YOUR TASK - Carry on the personal essay below about discovering atheism, starting right after its last sentence.

READING TEXT -
I’d never heard of Richard Dawkins until the release of his 2006 best-seller, The God Delusion. Around the same time, I’d been reading about Sam Harris’ The End of Faith and Letter to a Christian Nation (which I still think is the best book of the three). Until then, despite a lifelong interest in critical texts on religion, I had never given ‘atheism’ much thought.
When an elderly aunt gave me $60 for Christmas in 2006 and told me to ‘buy books’ I purchased Dawkins’ and both the Harris books and took them with me on holiday.
By the time I read all three I remember feeling like I’d been hit by a lightning bolt.
“Shit!” I thought, “I’m an atheist! Who knew?”
This revelation was quickly followed by the discomfiting realisation that, if I was an atheist, I was, by definition, not a Christian.
It’s true that, apart from a brief period in my teens, I’ve never been a practicing Christian. My father was an atheist, my mother and grandmother both spiritualists. I tended more towards spiritualism but was never dogmatic nor wholly convinced. But, if presented with a Census form and a question about religion I would have ticked ‘Anglican’ without a second thought. I was a ‘cultural Christian’.
Telling people I was an atheist was not particularly difficult. But, the first time I said, “I’m not a Christian” it did feel rather momentous – like a statement in need of a fanfare or a drum roll! It felt a little like the repudiation, not of God, but of my cultural roots. Still, eh bien, cultural schmultural, I cast off my Christian pretensions and haven’t missed them since.
Dawkins and Harris made me realise I’d been an atheist for quite a long time – a university education will do that to you – but I’d never put a ‘name’ to my growing conviction there was no God. They didn’t make me an atheist; they just put a name to it.

DATA LISTING -

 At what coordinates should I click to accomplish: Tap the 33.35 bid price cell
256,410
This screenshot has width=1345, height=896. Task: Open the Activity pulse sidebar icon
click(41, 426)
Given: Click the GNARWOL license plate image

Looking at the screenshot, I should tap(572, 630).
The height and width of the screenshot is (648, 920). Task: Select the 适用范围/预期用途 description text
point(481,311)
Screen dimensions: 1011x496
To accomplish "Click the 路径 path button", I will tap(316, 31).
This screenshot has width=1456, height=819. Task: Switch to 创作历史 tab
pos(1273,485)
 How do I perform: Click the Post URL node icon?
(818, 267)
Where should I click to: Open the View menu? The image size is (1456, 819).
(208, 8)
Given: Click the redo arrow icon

EXPECTED OUTPUT -
At that time, I was still holding on to some remnants of my spiritualist upbringing. For some time after, I resigned myself to being an atheist who believed in reincarnation. I really struggled to let go of the thought that, one day, I’d see my Dad again. But, as I read more widely and connected with a community of fellow atheists on the internet, I gradually let that comforting belief fizzle out; importantly, in my own good time.
In 2008 I joined an online community called Atheist Nexus. Soon after, I was invited to Skype into a conference in the USA at which Richard Dawkins was the key-note speaker. Coincidentally, at the time I skyped in, Dawkins was nearby signing books. I’d become rather a big fan of Dawkins so I was rather taken aback when I saw and overheard the following conversation:
Enthusiastic conference-goer (with copy of The God Delusion in hand): Mr Dawkins, I loved your book. Would you please sign it “To Harry …”
Dawkins (grumpily): I’m not signing names. If I sign names I’ll be here all day!
Not particularly gracious considering these were the people who had brought him international fame and fortune!
‘Grumpy Dawkins’ later become immortalised in an interview with Andrew Denton on ABC TV’s ‘Elders’.
(Part 3 – Part 1 and Part 2 available online)
Still, I reasoned, why should Dawkins be likeable? He isn’t a pop star or an actor or even a politician. He is a scientist, not a celebrity. Why shouldn’t we expect him to be as rude and irascible as any other ordinary human being? After all, that’s what he is – an ordinary human being with some extraordinary talents!
At that point I put away any ‘fan-girl’ feelings I may have had for Dawkins but remained grateful for the part his book played in my ‘atheist awakening’ and on-going scientific education.
In 2010 Dawkins attended the Global Atheist Convention. There had been a huge mix up in booking him resulting in the rather comical scenario of the (then) president of the AFA calling me at home and asking if I had a contact number for Richard Dawkins. I had a pretty good contact network by then, but Richard Dawkins? No, Dick and I hadn’t swapped home numbers, as it happened. Still, against all odds, I managed to find a phone number and Dawkins generously agreed to fly to Melbourne for one day in order to appear at GAC.
Yes, he was paid, but it was an extraordinarily generous thing to do seeing as someone (I never found out who) had seriously mucked up. He earned a few brownie points for that.
At the GAC, I heard a rumour (which I won’t repeat here) which put Dawkins’ later ‘Dear Muslima‘ comments in context (comments for which he has, subsequently apologised).
I began to realise that as enlightened as he was about religion, Dawkins’ views on women and feminism were verging on the antediluvian.
Again, I had to ask myself, “What did you expect of a man of his generation and class?”
By then (and certainly subsequently) we had plenty of evidence to suggest that being an atheist does not necessarily make someone a feminist, or a skeptic, or even a half-decent human-being. The biggest question was, “Why were we surprised?”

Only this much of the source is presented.